Ms Perera is employed as a housemaid in Dubai. She is right about being one among many: in the past year, about 311,000 Sri Lankans from the 22 million-strong nation have left their homes for jobs abroad, seeking better salaries and escaping the country's economic crisis. Many of those who have emigrated have headed to the Gulf to find work and support families.

These are not just young people. Sri Lankans in their forties and fifties, in mostly the low and semi-skilled categories, have also joined the work force in the GCC. Skilled workers, including doctors and engineers, have left in large numbers too. The salaries that overseas workers send home contribute to lifting the country out of its economic crisis, which is why the Sri Lankan government is encouraging citizens to take up jobs abroad.

One of Sri Lanka's great assets is its human capital. Most of its citizens have had primary-level education, with a 92.38 per cent literacy rate reported in 2020, better than many other low and middle-income nations. This bodes well for the country's future, despite the economic challenges that were compounded by the Covid-19 pandemic.

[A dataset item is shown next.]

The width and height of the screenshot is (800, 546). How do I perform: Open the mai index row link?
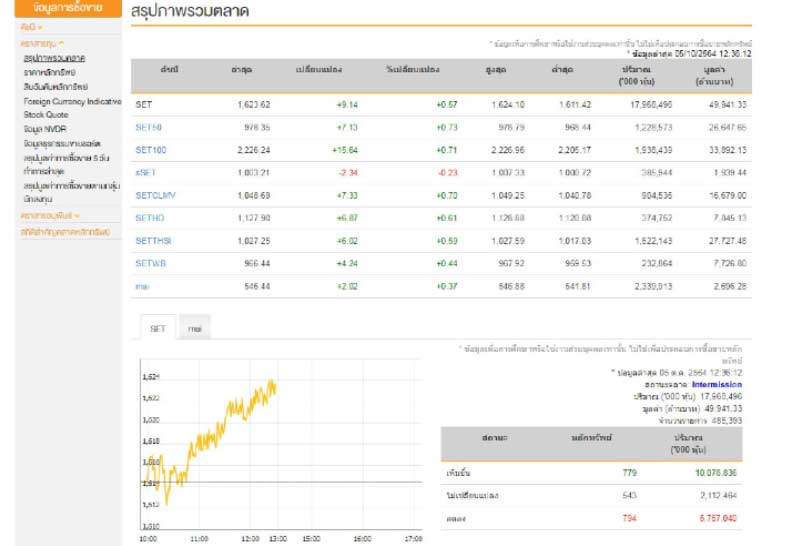click(x=143, y=287)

A year ago, Sri Lankan President Ranil Wickremesinghe took charge after his predecessor, Gotabaya Rajapaksa, was forced out of office by popular protests and riots. Sri Lankans have had a tough time in recent years, with inflation touching 50.6 per cent in February and salaries at home unable to keep up.

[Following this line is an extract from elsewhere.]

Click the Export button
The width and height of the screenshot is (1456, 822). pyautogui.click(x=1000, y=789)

The economic turmoil has arguably been most concerning in the health and information technology sectors, where professionals have left in droves, understandably seeking greener pastures, but at the same time also leaving a vacuum in these sectors that ultimately proves most costly to those who continue to live in the country. Citizens there have access to free medical treatment and education but when medical staff leave in big numbers, the result is destabilising to say the least.

Although Sri Lanka has a long way to go, revival is most evident in sectors such as tourism as leisure travellers return to the island nation. The country is expected to earn $2.7 billion in tourism revenue this year.

Crucially, moreover, the country secured a bailout package of about $3 billion from the IMF in March. While it proved to be a lifeline, the bailout came with tough conditions that require imposing higher taxes and making cuts to government spending and welfare programmes. So, as the government tries to restructure its debt, much-needed reforms will inevitably make life difficult in the short run for ordinary Sri Lankans.

The government has been making strenuous efforts to attract foreign investment – including most recently from India, Japan and France. But for now, the story of Sri Lanka's slow but steady economic recovery is embedded in the lives of its ordinary citizens, whether they work in the country or abroad, and at whichever age and stage of their careers and lives they are at.

Sri Lanka's human resource loss has been a gain for other countries, especially in the Gulf. But as Sachini Perera and hundreds of thousands of other Sri Lankans join compatriots who have moved far from home and send back money, they deserve credit for rebuilding not just their own lives, but for reshaping the future of their homeland.